• The problem
Turn the entries into a numbered list, starting with the first line and ending with the line containing "Action: (404, 52)", that line included. Leave out blank lines and pictures.

++++ Record excerpts

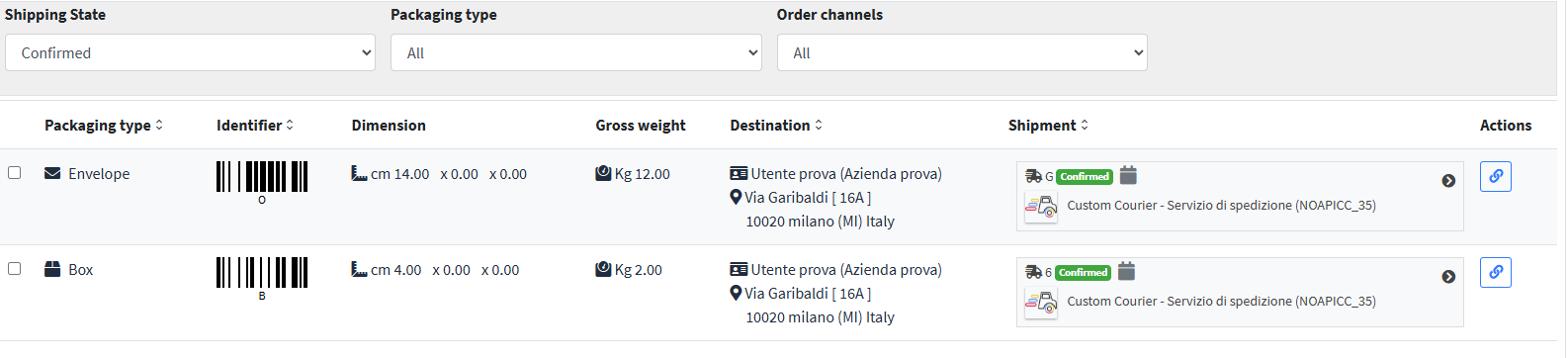This screenshot has height=358, width=1568.
Task: Open the calendar icon in Box shipment
Action: pyautogui.click(x=1126, y=271)
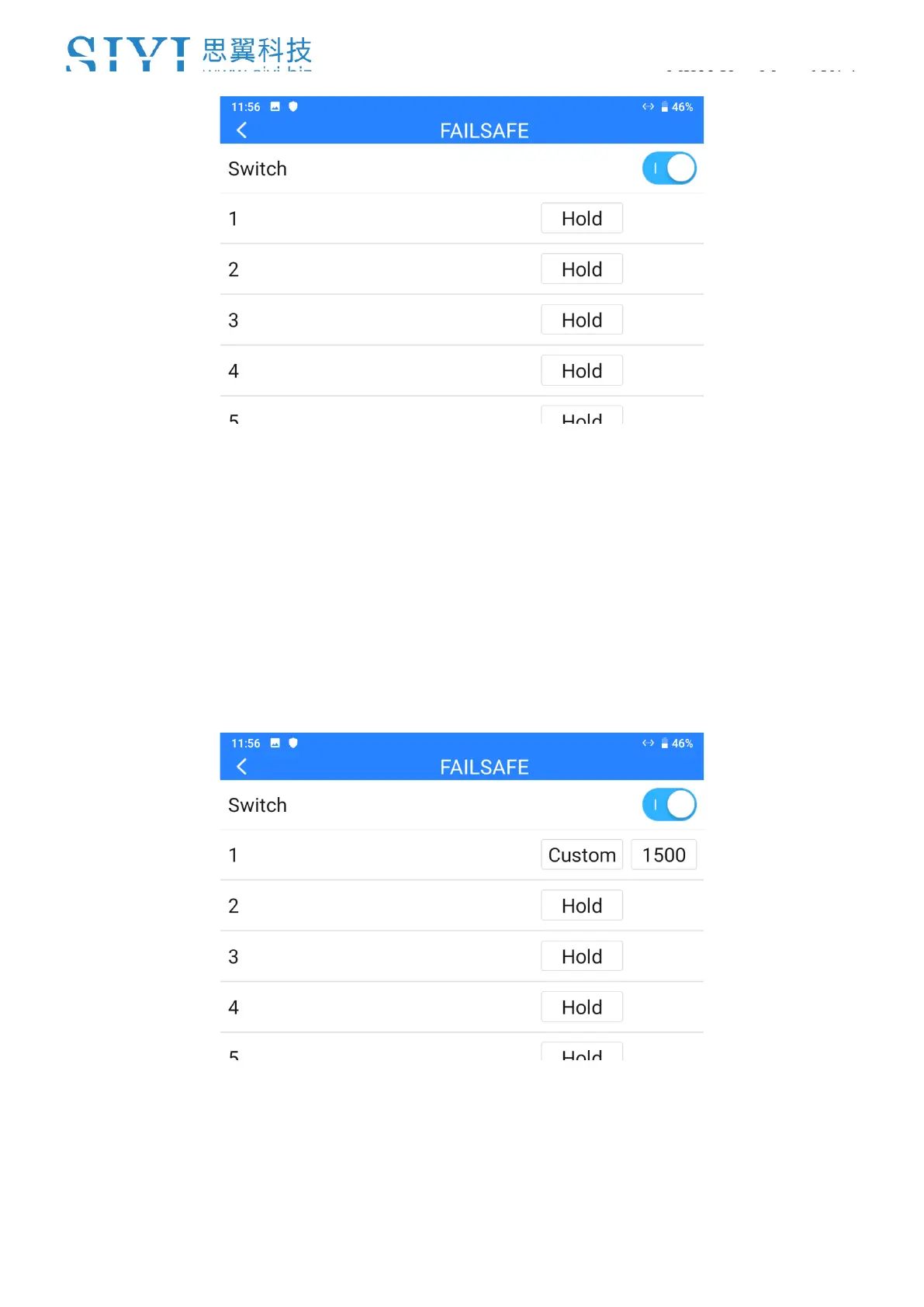Click the SIYI logo in the page header
Image resolution: width=924 pixels, height=1307 pixels.
128,54
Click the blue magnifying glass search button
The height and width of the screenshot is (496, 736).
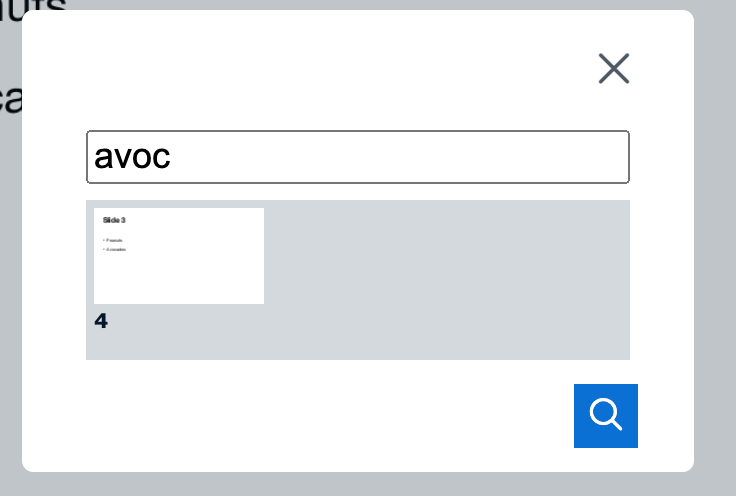[606, 416]
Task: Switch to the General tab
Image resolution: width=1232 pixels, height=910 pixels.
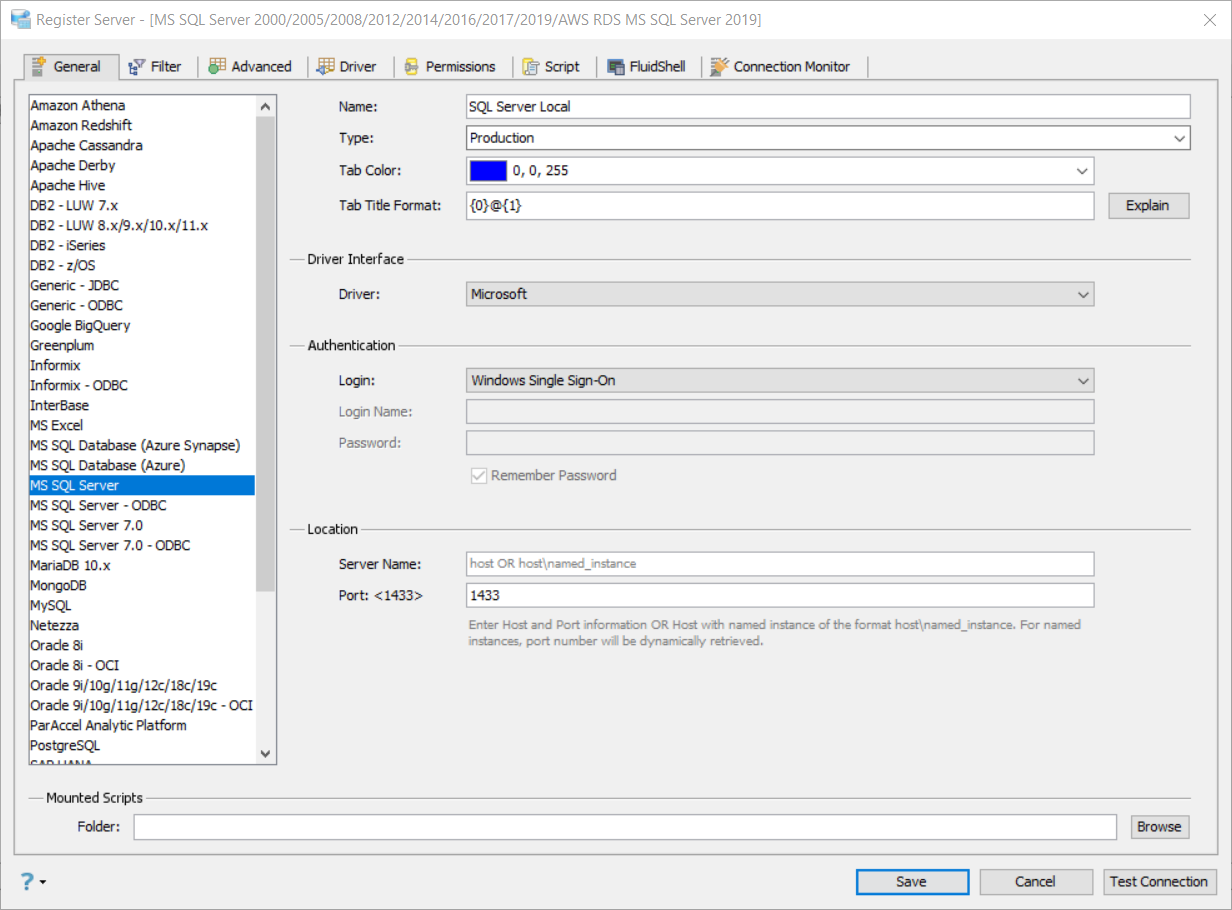Action: point(67,67)
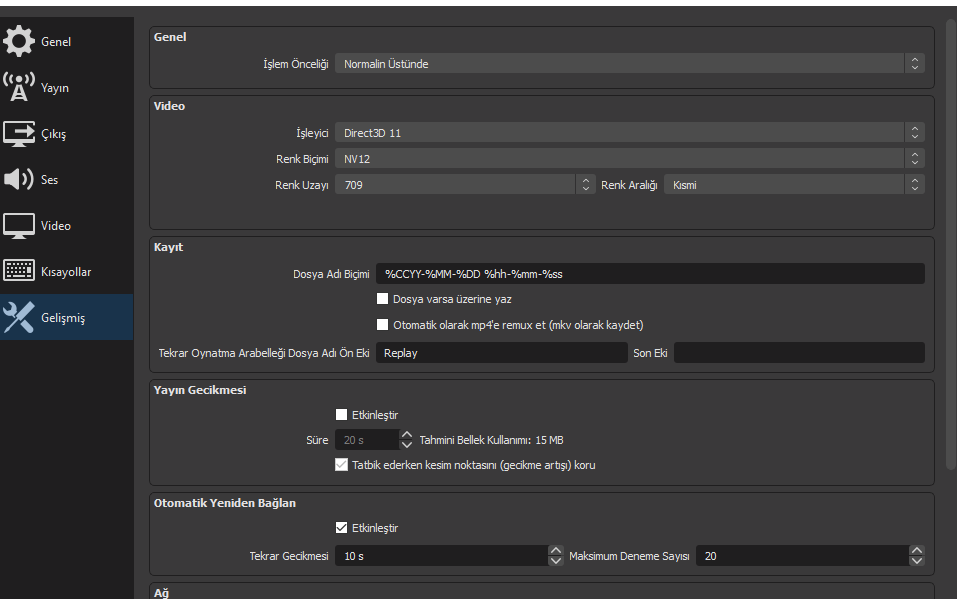Click the gear icon for Genel settings
The width and height of the screenshot is (957, 599).
click(x=19, y=42)
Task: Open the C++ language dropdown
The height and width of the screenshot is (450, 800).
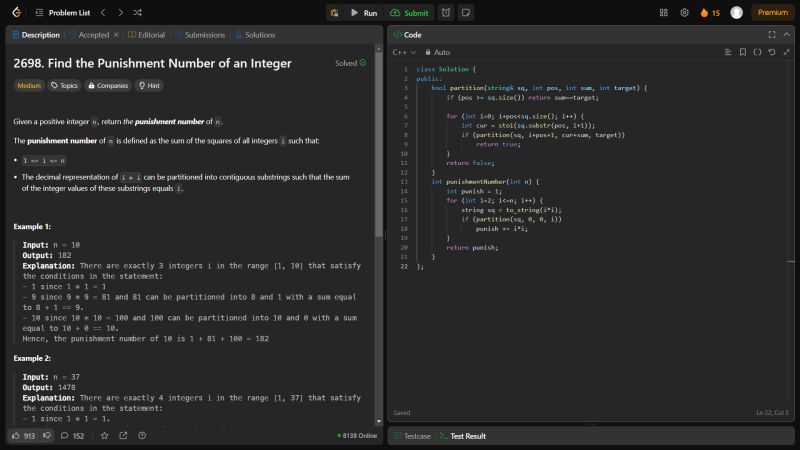Action: (404, 52)
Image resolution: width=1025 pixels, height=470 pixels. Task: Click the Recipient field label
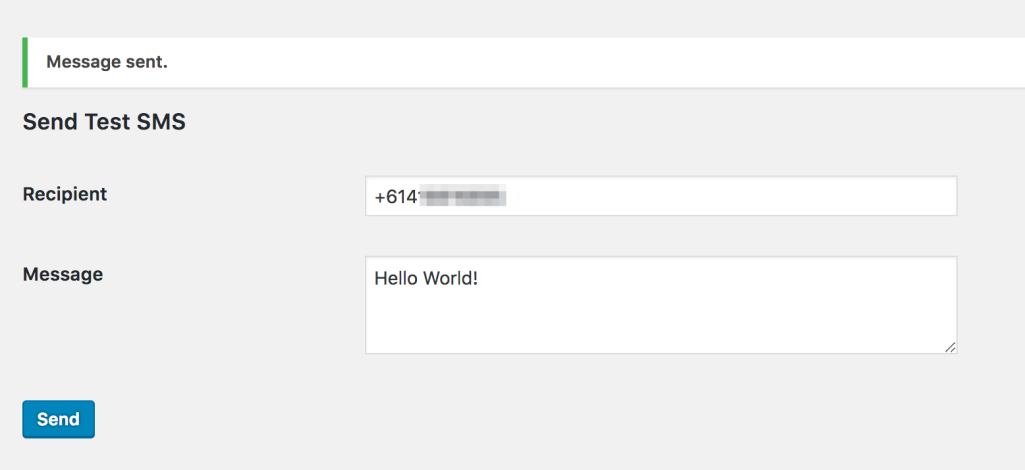click(x=65, y=194)
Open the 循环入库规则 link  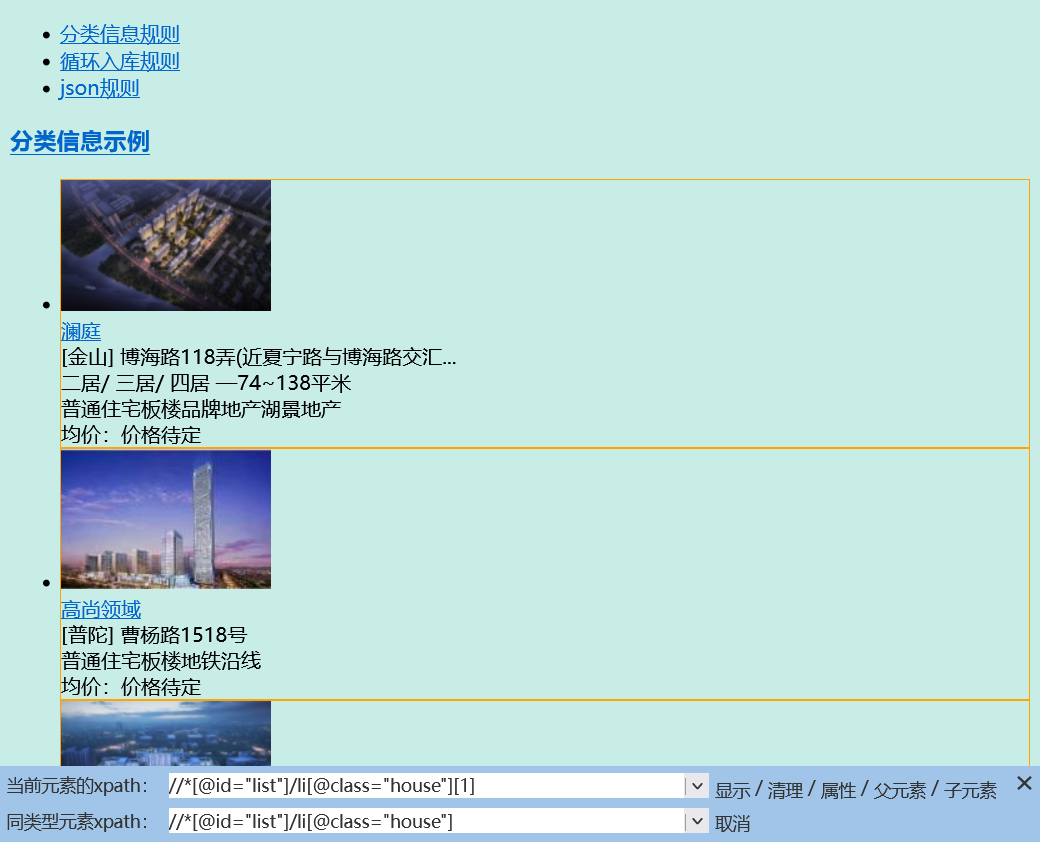coord(119,60)
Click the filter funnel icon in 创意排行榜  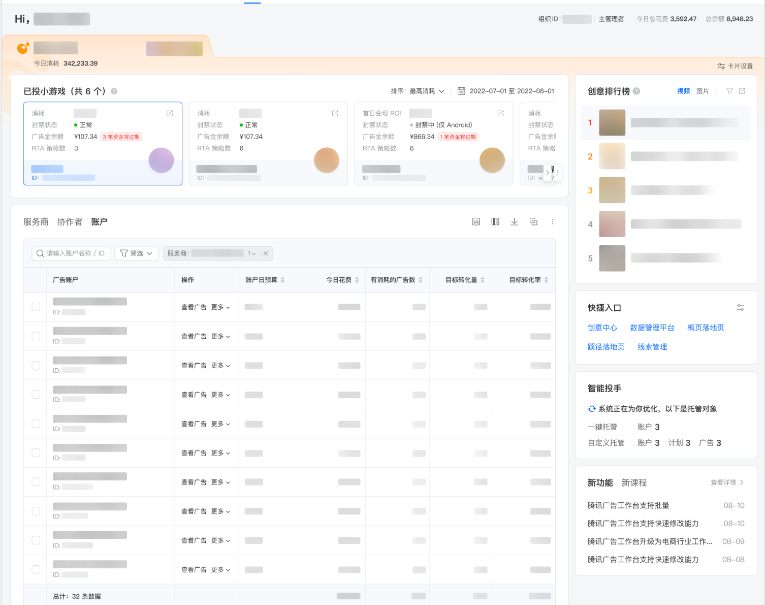tap(729, 91)
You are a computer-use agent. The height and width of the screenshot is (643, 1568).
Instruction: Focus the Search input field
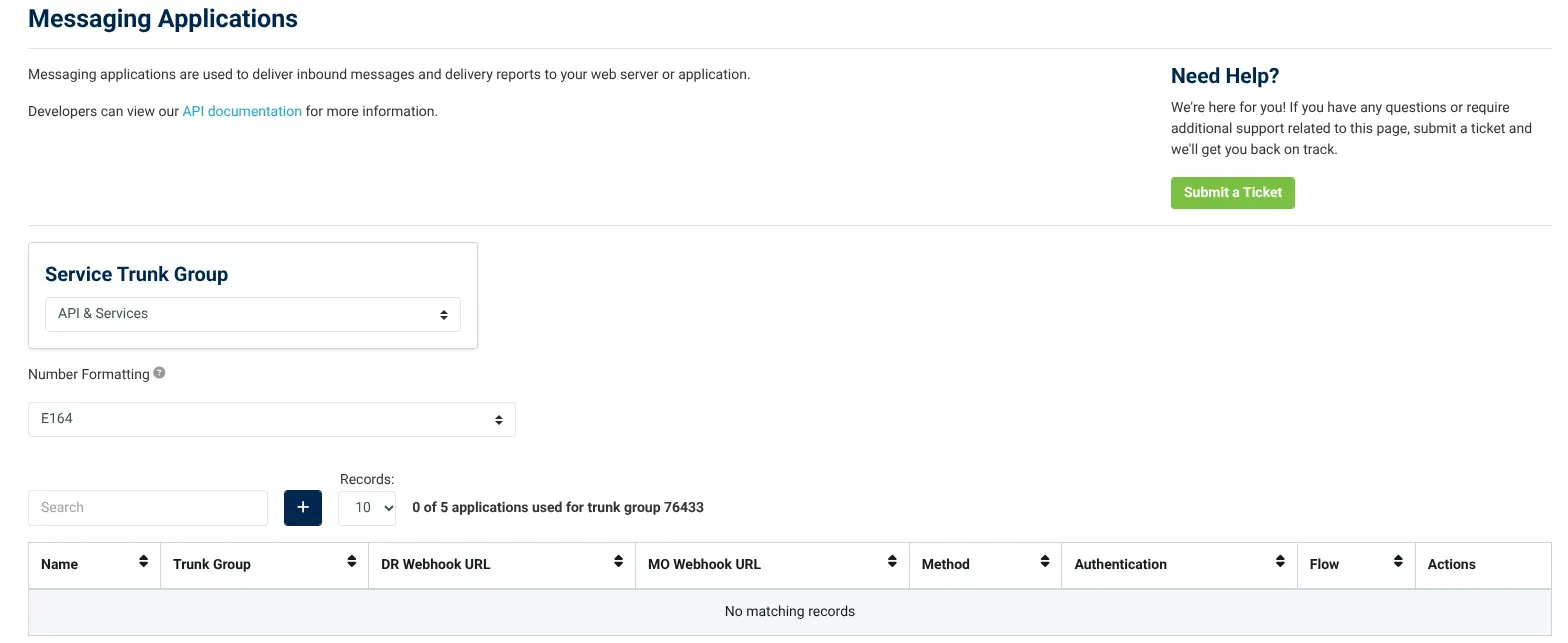tap(148, 508)
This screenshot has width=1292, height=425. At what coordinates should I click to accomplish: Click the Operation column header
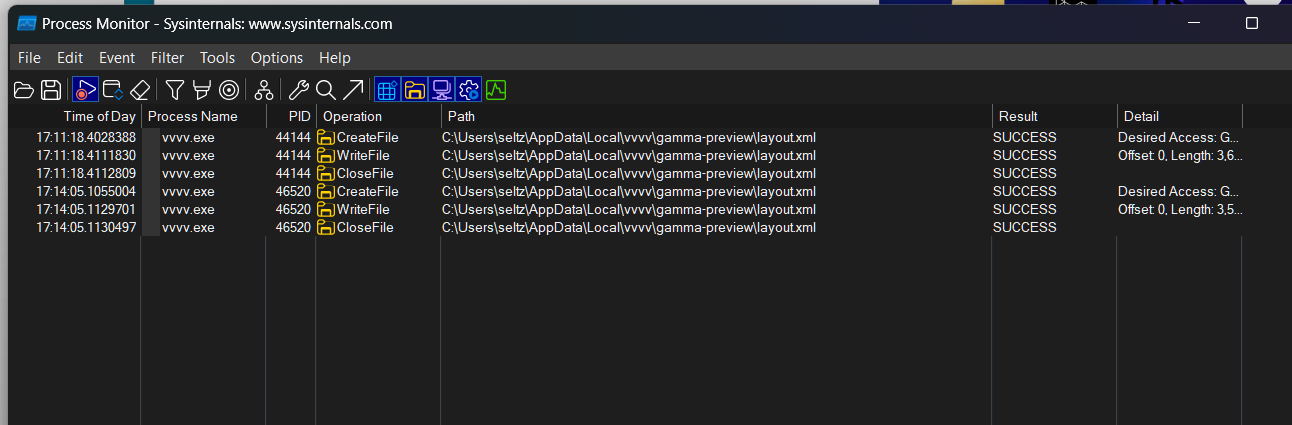(x=352, y=116)
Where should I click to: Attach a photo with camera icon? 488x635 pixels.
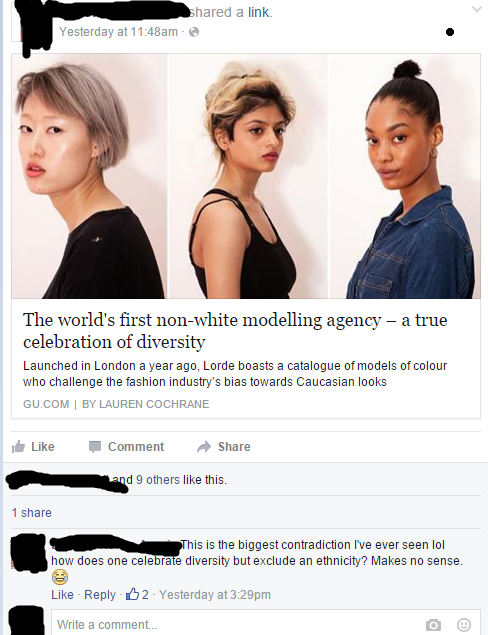coord(433,625)
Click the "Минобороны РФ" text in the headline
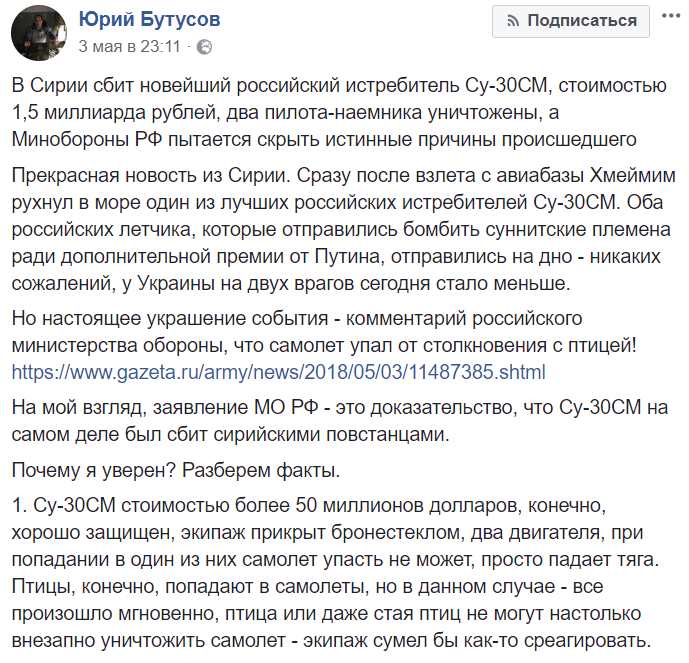 click(87, 140)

++++++++

• Task answer
1. This screenshot has height=358, width=1568.
2. Task: Open the calendar icon in Box shipment
3. Action: pyautogui.click(x=1126, y=271)
4. Click the SIYI logo in the page header
5. Image resolution: width=924 pixels, height=1307 pixels.
6. 128,54
7. Click the blue magnifying glass search button
8. The height and width of the screenshot is (496, 736).
9. [606, 416]
10. Task: Switch to the General tab
11. Image resolution: width=1232 pixels, height=910 pixels.
12. Action: point(67,67)
13. Click the gear icon for Genel settings
14. The width and height of the screenshot is (957, 599).
15. click(x=19, y=42)
16. Task: Open the C++ language dropdown
17. The height and width of the screenshot is (450, 800).
18. Action: (404, 52)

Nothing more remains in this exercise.